Your child or adolescent…
- Has a distorted body image and diets excessively to lose weight
- Restricts food intake leading to a significantly low body weight to support his or her healthy development
- Has an intense fear of gaining weight or becoming fat, even though he or she is underweight
Other symptoms may develop over time, including:
- Thinning of the bones
- Brittle hair and nails
- Dry and yellowish skin
- Growth of fine hair all over the body (lanugo)
- Mild anemia, muscle wasting and weakness
- Low blood pressure, slowed breathing, and slow heart rate
- Damage to the structure and function of the heart
- Brain damage
- Multi-organ failure
- Drop in internal body temperature, causing the person to feel cold all the time
- Feeling tired all the time
- An Eating Disorder involving frequent cycles of binge eating (excessive or compulsive consumption of food) and purging (getting rid of extra calories consumed)
- The binge eating and purging behaviors both occur, on average, at least once a week for three months
- Affects boys and girls
Your child or adolescent…
- Eats beyond the point of fullness
- Feels out of control during a binge
- Uses inappropriate compensatory behaviors following a binge: forced vomiting, use of laxatives or diuretics, fasting, excessive exercise, or a combination of these behaviors
- Is frequently dieting
- Is extremely concerned with body weight and shape
- Will likely maintain the same weight
Other symptoms may occur:
- Chronic sore throat
- Swollen glands in the neck and jaw area
- Tooth decay as a result of exposure to stomach acid
- Acid reflux and other gastrointestinal problems
- Intestinal distress and irritation from laxative abuse
- Severe dehydration from purging of fluids
- Electrolyte imbalance (too low or too high levels of sodium, calcium, potassium and other minerals) which can lead to heart attack.
- An Eating Disorder in which the individual eats a large amount of food in a short period of time but does not purge (get rid of it) after; they do not vomit, exercise or fast afterwards
- Binges, on average, at least once a week over three months
- The binge is often triggered by feelings the child or adolescent is unable to deal with
- During a binge, people often describe feeling a loss of control over eating
- People with binge-eating disorder often are over-weight or obese
- Affects boys and girls
Your child or adolescent…
- Has episodes of eating significantly more food in a short period of time than most people with no ‘purging’ after (e.g., vomiting)
- Feels a lack of control during these episodes
- Eats too quickly, even when he or she is not hungry
- Feels guilt, embarrassment, distress afterwards which can lead to more binge-eating
- Binges alone to hide the behavior
Eating Disorders in Males:
- Males can develop eating disorders as well
- Males often are more concerned with body size such as building muscle than with weight loss
- Males may believe they can never be muscled-up enough
- Males are less likely to seek help due to the stigma
- The causes and contributing factors are the same for males and females
Treatments for Eating Disorders:
- Treatment depends on which eating disorder your child or adolescent is diagnosed with.

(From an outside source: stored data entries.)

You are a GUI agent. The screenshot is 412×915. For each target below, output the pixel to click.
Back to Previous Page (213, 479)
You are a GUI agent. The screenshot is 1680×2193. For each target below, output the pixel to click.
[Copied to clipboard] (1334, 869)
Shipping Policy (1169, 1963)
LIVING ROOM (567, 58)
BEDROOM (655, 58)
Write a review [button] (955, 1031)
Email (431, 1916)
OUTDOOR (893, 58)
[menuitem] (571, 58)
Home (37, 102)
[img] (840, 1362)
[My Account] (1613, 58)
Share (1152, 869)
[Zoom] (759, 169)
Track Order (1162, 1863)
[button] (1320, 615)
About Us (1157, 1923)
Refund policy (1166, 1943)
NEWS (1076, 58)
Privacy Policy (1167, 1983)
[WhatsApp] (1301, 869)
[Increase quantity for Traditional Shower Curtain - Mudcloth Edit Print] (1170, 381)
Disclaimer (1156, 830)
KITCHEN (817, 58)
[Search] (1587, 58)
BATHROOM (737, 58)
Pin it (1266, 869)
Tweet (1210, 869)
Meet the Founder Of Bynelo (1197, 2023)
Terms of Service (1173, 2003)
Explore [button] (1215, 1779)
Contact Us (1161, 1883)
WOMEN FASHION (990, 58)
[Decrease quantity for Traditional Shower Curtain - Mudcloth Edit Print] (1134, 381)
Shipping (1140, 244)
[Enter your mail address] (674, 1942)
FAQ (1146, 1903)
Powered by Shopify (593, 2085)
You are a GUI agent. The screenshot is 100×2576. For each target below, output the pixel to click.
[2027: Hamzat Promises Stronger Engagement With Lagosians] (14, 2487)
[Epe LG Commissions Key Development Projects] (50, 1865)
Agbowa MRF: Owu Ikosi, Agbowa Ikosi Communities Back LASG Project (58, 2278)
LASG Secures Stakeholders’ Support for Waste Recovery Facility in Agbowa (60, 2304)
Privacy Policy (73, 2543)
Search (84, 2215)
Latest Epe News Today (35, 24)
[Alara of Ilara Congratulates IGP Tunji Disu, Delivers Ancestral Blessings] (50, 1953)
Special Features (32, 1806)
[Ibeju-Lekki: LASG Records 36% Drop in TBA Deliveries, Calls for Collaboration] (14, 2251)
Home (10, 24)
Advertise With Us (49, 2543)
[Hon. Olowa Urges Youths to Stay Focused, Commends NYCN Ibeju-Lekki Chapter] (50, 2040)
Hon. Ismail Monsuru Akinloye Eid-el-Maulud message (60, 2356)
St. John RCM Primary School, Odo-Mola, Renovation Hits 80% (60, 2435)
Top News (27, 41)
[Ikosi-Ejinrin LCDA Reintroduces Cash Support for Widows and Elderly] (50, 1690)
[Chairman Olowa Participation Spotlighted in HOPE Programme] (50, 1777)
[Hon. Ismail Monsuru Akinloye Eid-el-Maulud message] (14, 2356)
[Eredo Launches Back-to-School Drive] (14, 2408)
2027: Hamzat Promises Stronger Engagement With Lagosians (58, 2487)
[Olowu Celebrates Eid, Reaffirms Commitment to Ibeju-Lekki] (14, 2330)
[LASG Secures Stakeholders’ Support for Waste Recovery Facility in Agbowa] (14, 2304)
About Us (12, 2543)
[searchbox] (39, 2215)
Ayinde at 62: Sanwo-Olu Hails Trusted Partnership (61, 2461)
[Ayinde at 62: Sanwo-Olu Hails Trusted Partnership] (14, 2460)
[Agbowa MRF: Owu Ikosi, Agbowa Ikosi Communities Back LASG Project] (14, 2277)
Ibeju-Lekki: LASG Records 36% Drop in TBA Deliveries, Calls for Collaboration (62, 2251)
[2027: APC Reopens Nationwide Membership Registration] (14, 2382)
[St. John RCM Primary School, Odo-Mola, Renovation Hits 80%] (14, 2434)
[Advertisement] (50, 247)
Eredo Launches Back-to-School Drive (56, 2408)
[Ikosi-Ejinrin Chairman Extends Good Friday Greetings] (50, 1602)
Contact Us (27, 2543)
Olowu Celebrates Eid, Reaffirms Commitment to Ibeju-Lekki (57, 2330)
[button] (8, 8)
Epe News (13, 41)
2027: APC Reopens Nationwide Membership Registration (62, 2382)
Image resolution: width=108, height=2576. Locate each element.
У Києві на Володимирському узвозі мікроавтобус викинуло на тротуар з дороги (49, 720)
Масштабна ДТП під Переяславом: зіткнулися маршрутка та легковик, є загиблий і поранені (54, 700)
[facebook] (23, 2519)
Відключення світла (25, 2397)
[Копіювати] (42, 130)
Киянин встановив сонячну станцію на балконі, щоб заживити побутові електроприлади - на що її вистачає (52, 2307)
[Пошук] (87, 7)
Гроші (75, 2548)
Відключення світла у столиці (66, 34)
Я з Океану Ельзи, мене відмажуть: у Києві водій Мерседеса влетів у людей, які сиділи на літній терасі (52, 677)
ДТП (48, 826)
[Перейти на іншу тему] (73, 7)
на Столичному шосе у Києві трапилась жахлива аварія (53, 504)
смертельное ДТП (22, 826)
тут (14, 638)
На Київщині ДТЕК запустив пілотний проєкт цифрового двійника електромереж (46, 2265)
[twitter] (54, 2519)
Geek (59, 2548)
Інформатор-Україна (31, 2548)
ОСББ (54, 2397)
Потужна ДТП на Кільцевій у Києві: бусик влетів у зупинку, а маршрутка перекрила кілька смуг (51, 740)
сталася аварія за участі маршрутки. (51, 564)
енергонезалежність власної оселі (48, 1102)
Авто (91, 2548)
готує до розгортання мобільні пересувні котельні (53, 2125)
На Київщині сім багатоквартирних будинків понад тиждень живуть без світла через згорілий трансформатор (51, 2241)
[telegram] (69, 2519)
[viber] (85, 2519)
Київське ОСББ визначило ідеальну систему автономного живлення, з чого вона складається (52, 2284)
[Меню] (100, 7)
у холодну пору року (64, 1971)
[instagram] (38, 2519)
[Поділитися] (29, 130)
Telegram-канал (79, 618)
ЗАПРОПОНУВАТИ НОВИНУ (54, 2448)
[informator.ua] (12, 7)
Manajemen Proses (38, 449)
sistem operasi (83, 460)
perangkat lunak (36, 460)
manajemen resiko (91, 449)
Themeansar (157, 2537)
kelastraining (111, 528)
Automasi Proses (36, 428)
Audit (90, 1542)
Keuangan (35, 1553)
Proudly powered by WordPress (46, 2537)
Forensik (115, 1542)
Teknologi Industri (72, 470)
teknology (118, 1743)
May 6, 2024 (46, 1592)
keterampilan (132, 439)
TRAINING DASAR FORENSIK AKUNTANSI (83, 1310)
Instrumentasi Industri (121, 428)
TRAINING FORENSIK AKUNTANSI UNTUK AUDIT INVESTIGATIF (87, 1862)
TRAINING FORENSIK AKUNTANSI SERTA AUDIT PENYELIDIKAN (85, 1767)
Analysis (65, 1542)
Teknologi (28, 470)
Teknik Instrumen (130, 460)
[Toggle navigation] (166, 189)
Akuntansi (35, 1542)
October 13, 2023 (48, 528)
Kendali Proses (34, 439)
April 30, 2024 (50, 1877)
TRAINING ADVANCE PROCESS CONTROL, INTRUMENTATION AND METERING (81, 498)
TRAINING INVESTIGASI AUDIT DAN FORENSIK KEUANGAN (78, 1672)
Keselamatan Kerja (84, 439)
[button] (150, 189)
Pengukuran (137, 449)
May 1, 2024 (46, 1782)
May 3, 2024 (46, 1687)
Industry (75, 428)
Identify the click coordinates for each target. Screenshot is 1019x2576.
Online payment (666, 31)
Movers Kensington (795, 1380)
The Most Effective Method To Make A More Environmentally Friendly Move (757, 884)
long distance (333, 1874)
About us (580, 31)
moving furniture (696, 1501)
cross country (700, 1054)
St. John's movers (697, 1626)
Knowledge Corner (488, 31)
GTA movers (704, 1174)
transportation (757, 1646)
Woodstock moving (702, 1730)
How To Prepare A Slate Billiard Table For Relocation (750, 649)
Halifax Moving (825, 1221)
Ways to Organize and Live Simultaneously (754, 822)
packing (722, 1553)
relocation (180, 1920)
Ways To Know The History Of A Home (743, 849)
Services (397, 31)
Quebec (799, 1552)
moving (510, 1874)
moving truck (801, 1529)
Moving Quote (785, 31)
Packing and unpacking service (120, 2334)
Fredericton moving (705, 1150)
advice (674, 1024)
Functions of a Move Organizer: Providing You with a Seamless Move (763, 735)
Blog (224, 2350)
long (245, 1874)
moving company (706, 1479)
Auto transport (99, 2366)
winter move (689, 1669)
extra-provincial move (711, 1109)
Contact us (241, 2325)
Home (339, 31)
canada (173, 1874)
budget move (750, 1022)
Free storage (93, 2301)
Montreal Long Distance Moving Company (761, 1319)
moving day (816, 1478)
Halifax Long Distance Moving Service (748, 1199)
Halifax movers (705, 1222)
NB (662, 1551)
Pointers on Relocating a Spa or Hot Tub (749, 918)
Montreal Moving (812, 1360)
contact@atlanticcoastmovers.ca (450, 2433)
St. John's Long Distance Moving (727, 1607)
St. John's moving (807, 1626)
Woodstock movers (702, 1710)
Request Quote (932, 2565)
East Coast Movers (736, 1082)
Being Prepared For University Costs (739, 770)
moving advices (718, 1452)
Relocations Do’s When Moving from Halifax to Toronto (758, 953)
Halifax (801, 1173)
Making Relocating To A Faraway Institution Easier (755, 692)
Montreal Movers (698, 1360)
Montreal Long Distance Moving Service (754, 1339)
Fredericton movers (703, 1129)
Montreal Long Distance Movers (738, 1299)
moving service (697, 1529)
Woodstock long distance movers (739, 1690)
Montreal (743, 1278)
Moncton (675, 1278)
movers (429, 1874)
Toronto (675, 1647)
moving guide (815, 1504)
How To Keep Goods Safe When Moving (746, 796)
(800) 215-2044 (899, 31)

- Treatment requires a team-based approach including medical professionals, the family and the child or adolescent who is affected.
- Treatment focuses on helping kids cope with their disordered eating behaviors and establish new patterns of thinking about their body size, shape, eating, and food.
- Treatment typically includes: psychotherapy, family therapy, nutrition counseling, and medications
- Hospitalization may be required if your child or adolescent becomes medically unwell and requires closer monitoring.
Psychotherapy or Psychological Counselling:
Psychotherapy helps children and adolescents learn more about eating disorders and helps them understand their thoughts and feelings associated with the disorder. They work on improving their self-esteem and developing positive coping strategies.
There are different kinds of psychotherapy used for eating disorders:
- Cognitive Behavioural Therapy ( individual or in a group)
- Interpersonal Therapy (IPT)
- Family Therapy.
These all involve meeting with a psychologist or other trained mental health professional over a period of time. Therapy for an eating disorder will take time depending on the individual’s response.